"Come to my arms," he said; "to-day we all kiss one another."

And the king and his minister embraced.

However, amidst these apparent favours which Providence seemed to be piling on the head of the Elder Branch, clearsighted men could discern a yawning abyss.

"Take care!" M. Beugnot exclaimed, like a terrified pilot. "Unless you take care, the Monarchy will founder under canvas like a fully armed ship!"

"I should be much less uneasy were M. de Polignac a bit more so!" M. de Metternich remarked to our Ambassador at Vienna, M. de Renneval.

It must be confessed that even the Opposition, who were not so far-seeing as M. Beugnot and M. de Metternich, undertook to reassure the king, in the event of His Majesty feeling any anxiety. How, indeed, could they fear anything, when M. Dupin senior, one of the leaders of the Opposition, said, during the debate on the Address—

"The fundamental basis of the Address is a profound respect for
the person of the King
; it expresses in the very highest degree
veneration for the ancient race of Bourbons; it represents
legitimacy, as a legal truths but, further, as a social necessity-a
necessity—now recognised by all thoughtful minds, the true
outcome of experience and of conviction."

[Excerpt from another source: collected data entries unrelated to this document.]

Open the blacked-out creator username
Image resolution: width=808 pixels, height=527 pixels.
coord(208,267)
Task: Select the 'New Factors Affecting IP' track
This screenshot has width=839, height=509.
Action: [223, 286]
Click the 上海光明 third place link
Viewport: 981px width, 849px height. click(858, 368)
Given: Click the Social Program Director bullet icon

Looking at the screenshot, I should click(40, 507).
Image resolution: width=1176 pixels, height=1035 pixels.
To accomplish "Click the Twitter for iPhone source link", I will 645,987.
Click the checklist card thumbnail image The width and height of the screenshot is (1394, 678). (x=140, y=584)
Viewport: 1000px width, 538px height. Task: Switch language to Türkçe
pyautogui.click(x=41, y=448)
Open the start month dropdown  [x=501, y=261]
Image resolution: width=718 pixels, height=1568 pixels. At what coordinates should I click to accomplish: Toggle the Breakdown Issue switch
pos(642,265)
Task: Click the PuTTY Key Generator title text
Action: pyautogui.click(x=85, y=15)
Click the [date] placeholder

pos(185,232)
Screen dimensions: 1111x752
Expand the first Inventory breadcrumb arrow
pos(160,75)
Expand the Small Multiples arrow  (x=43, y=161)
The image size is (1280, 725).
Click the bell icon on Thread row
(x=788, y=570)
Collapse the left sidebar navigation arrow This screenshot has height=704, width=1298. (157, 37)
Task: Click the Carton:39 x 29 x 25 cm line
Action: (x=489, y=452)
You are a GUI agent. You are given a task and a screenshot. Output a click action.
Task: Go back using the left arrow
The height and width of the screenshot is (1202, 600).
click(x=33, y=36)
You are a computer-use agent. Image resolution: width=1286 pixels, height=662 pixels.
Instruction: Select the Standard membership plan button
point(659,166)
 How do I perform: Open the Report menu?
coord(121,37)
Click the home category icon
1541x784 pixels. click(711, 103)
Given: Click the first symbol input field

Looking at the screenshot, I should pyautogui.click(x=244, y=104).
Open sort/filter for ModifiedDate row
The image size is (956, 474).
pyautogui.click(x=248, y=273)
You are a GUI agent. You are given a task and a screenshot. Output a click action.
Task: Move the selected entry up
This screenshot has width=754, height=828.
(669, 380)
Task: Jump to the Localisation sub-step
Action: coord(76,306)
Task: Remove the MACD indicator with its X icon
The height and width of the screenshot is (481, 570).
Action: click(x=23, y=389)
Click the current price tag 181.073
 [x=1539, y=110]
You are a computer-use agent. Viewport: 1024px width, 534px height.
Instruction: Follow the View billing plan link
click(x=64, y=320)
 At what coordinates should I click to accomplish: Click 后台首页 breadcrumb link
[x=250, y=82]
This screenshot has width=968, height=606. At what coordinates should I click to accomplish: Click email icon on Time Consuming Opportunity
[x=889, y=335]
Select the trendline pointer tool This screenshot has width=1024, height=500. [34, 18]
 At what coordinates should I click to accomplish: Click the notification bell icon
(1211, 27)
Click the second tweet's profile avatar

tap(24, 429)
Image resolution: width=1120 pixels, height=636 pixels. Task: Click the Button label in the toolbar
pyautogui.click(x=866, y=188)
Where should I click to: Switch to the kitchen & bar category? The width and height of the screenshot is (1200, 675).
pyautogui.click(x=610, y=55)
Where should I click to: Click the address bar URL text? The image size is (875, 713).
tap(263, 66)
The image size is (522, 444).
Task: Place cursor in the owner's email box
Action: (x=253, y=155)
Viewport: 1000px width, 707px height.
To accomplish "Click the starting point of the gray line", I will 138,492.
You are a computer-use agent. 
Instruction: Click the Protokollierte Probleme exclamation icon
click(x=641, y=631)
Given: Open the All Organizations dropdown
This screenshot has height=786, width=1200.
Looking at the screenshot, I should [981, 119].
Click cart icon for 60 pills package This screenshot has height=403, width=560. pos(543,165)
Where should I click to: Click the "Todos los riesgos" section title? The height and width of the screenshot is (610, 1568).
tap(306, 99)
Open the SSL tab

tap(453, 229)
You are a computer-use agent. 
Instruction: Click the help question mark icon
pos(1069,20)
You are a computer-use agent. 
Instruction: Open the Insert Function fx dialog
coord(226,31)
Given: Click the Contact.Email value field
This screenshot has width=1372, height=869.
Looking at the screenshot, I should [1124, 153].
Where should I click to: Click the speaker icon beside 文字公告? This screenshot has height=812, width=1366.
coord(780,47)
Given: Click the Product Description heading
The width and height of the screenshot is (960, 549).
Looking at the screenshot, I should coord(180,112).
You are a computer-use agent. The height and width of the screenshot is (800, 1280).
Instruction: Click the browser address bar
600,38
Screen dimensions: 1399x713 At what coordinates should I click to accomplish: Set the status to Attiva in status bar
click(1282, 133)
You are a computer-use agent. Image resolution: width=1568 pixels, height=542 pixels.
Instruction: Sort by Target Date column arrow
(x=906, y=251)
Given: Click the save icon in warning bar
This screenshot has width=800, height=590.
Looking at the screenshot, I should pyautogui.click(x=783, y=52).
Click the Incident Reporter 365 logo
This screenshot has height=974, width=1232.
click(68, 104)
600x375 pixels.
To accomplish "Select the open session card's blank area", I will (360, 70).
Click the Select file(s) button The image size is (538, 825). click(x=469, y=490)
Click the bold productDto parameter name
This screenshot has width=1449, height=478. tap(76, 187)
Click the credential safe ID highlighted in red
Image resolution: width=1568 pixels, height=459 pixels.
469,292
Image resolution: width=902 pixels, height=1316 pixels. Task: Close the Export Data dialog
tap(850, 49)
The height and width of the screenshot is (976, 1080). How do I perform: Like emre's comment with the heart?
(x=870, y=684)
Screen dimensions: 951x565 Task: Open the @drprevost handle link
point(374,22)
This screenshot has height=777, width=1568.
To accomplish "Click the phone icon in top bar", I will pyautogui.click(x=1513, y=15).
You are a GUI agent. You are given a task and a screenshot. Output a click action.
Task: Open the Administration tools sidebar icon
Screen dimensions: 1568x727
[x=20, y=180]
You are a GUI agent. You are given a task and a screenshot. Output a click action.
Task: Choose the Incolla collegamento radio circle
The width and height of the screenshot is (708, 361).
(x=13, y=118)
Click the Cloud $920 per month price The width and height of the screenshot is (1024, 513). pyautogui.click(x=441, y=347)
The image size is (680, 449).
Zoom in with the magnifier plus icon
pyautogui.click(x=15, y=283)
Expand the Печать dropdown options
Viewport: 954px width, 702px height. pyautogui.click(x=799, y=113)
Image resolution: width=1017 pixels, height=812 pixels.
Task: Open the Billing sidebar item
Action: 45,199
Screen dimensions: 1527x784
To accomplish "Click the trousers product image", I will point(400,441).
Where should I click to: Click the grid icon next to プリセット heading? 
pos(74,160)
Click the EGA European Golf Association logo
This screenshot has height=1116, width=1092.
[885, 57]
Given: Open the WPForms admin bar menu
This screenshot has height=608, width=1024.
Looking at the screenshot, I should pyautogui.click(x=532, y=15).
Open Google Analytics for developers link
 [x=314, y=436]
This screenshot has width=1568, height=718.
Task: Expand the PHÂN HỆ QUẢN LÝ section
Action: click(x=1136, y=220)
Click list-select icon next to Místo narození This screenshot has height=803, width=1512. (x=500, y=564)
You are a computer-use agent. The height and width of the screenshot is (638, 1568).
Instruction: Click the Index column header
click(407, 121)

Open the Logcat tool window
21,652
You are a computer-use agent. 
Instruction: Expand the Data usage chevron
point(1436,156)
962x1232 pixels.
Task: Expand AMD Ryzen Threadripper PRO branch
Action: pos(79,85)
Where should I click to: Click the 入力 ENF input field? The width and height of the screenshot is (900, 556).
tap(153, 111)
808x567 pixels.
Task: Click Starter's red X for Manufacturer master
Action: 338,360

O good Monsieur Dupin! of sound mind and integrity of judgment, a shining light of the Bar, a fearless and blameless legislator; you who, pondering over the trial of Jesus, wrote these sublime lines on Pontius Pilate—

"Pilate, seeing that he could not prevail over the spirit of the multitude, but that their excitement increased more and more, sent for water and washed his hands before the people, saying, 'I am innocent of the blood of this righteous man: see ye to it' (Matt, XXVII. 24); 'and he granted them their request' (Luke XXIII. 24), 'and delivered him into their hands to be crucified' (Matt, XXVII. 26). Wash thy hands, O Pilate! they are dyed with innocent blood. Thou hast given in through weakness, and art just as guilty as though thou hadst sacrificed him from wicked intention; generations have repeated it down to our times. 'The righteous man suffered under Pontius Pilate' (passus est sub Pontio Pilato). Thy name stands in history as a lesson to warn all public men, all pusillanimous judges, to show them the shame of yielding against their own convictions! The populace shrieked in fury at the foot of thy tribunal; perhaps thy own life was not safe, but what matter? Thy duty was plain, and in such a dilemma it is better to suffer death than to inflict it"—

O worthy Monsieur Dupin! advocate of Jesus Christ and of Béranger under the Restoration; President of the Chamber and Procurator-General under Louis-Philippe; President of the National Assembly, why do you not write your Memoirs, as I am writing mine? Why do you not, contrary to the cowardice and fear of Pontius Pilate, show yourself immovable in your convictions, unshaken in your duty, tenacious in your sympathies, immovable upon your bench as procurator-general, calm in your presidential chair, rigid on your curule chair of legislator? What instruction the world could have derived from the Memoirs of a man like yourself, who had such hosts of opportunities of showing proof of his faithful allegiance to the Elder Branch of the Bourbons on 29 July 1830, to the Younger Branch on 24 February 1848, and, finally, of his fidelity to the Republic on 2 December 1851! But you are too modest, good Monsieur Dupin! Modesty, combined with civil courage and a political conscience, is one of your greatest qualities, and it is only from modesty that you do not yourself dare to say what you think of yourself. But, never mind, for, every time that occasion presents, I shall do myself the honour of taking your place in the honourable task, my only regret being that I do not know more than I do, in order to speak out more fully and to treat you according to your deserts. What reason for fear had the legitimacy when the Society Aide-toi! le ciel aidera, at the Festival of the Gathering of the Grapes in Burgundy, declared that the king was the first power in the State, and drank toasts to the health of Charles X.? Why need they be afraid when M. Odilon Barrot, in another banquet given by six hundred electors, which was decorated with two hundred and twenty-one symbolic crowns, mingled the king and the law together in one single toast? O great statesmen, you who dig graves for kings and who bury monarchies, when, indeed, will the people, tired of your sham science, rub your faces, once for all, in the history which you are making, and which you do not see?